* AUFGABENBESCHREIBUNG
Überarbeiten Sie im Text über den Dollarkurs den Abschnitt von „Und der neue“ bis einschließlich „jetzt von Neuem.“. Geben Sie ihn wieder und setzen Sie dabei „Sorge“ an die Stelle von „Besorgnis“.

USD weiter unter Verkaufsdruck ?
Miriam Kraus in Devisen-Monitor zum Thema Devisen & Devisenhandel
vom 23. Mai 2008 08:30 Uhr
ENL5454
Liebe Leser,
noch immer befindet sich der USD unter Verkaufsdruck. Gestern erreichte EUR/USD wieder einmal die 1,58 er Marke. Nach Überschreiten der Marke setzte zunächst wieder eine leichte Korrekturbewegung ein bis auf zeitweilig unter 1,5700 heute Morgen. Gegenwärtig notiert EUR/USD bei 1,5719.
Und der neue Verkaufsdruck unter dem der USD steht gibt wider Anlass zur Besorgnis. Und zwar vor allem für die Eurozone. Hatten doch vor Beginn des zuvorigen neu erwachten Optimismus der eine USD-Aufwertung zur Folge hatte, die sich jetzt wieder zu verabschieden droht, schon verschiedene Sprecher aus der Eurozone ihr Unbehagen in Bezug auf den viel zu starken Euro bekundet. So beginnt das Spiel jetzt von Neuem.

* AUSGANGSDATEN

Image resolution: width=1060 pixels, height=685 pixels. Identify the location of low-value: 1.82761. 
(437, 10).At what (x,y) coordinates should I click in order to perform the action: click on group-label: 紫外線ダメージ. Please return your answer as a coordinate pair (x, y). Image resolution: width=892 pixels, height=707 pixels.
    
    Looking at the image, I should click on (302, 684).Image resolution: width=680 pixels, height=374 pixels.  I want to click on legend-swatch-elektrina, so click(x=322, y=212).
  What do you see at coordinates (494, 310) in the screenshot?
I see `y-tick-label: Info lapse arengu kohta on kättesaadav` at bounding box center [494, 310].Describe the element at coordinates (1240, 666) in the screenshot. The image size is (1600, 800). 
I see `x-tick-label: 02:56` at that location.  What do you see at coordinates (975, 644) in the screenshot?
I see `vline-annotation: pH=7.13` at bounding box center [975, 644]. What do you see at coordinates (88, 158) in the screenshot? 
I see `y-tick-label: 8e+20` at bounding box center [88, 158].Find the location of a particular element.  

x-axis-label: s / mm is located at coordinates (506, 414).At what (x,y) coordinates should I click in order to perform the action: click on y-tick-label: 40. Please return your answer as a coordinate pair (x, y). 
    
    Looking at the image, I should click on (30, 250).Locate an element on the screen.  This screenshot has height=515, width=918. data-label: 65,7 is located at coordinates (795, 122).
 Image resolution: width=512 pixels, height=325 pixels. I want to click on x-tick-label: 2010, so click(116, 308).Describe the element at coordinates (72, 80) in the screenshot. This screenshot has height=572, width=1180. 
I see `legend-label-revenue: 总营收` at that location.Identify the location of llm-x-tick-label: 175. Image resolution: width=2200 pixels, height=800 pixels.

* ERGEBNIS DER ÜBUNG
Und der neue Verkaufsdruck unter dem der USD steht gibt wider Anlass zur Sorge. Und zwar vor allem für die Eurozone. Hatten doch vor Beginn des zuvorigen neu erwachten Optimismus der eine USD-Aufwertung zur Folge hatte, die sich jetzt wieder zu verabschieden droht, schon verschiedene Sprecher aus der Eurozone ihr Unbehagen in Bezug auf den viel zu starken Euro bekundet. So beginnt das Spiel jetzt von Neuem.